Your rivals (whether they make competing products or merely use their success to bid against you for employees) net most of the benefit from your training investment when your trainees aren't going to spend the majority of their career with you. Vocational training becomes a http://en.wikipedia.org/wiki/Public_good when there's no mutual expectation of longevity and loyalty. We're eating each others' seed corn.
CFO asks his CEO, "What happens if we invest in developing our people and then they leave the company?"
CEO answers, "What happens if we don't, and they stay?"
Your rivals (whether they make competing products or merely use their success to bid against you for employees) net most of the benefit from your training investment when your trainees aren't going to spend the majority of their career with you.

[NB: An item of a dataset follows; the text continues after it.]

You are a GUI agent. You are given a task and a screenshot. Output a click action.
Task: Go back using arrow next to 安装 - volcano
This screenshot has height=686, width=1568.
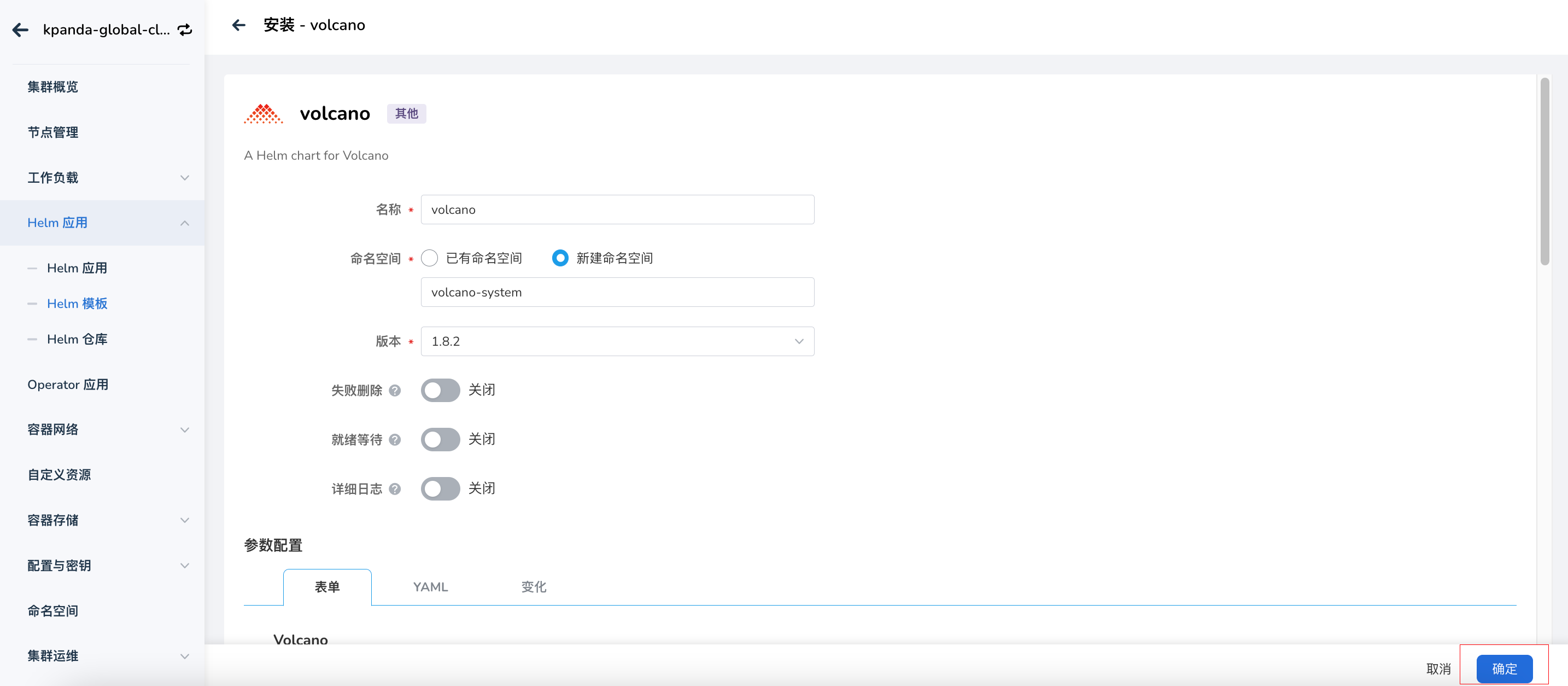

Great, then the issue is to figure out "how do we create an environment and culture where people will stay here for a very long time?"
Permit me to tilt at a windmill for a moment and point out that employee training is neither non-rivalrous nor non-excludable. It is not a public good.
Not true, or rather, not completely true. It depends on whether you're talking from the point of view of the employer or the employee.
If I'm employing someone, a competitor can't easily employ them at the same time (sort-of excludable, up until they quit). And the costs of training an employee are usually fairly fixed - paying for a course plus wages - so they're rivalrous, since an extra training course will cost the same.
As an employee, on the other hand, I can certainly deny my training/experience to those who don't pay for it (ie. it's excludable).
The original point was that maintaining a pool of skilled employees is in the best interests of a group of companies even if they're rivals, since more people with the skill will tend to drive wages down. If, on the other hand, they neglect training and fewer people are available, then production suffers and wages go up. The "public" in this case is the group of companies.
It's true that work from a skilled employee is a rival resource, what you pay me to do only benefits you and not the rest of the industry (unless it's open source). But it doesn't seem excludable—if I train employees, there's no mechanism I can use to prevent you from hiring them later if you didn't contribute to the training costs.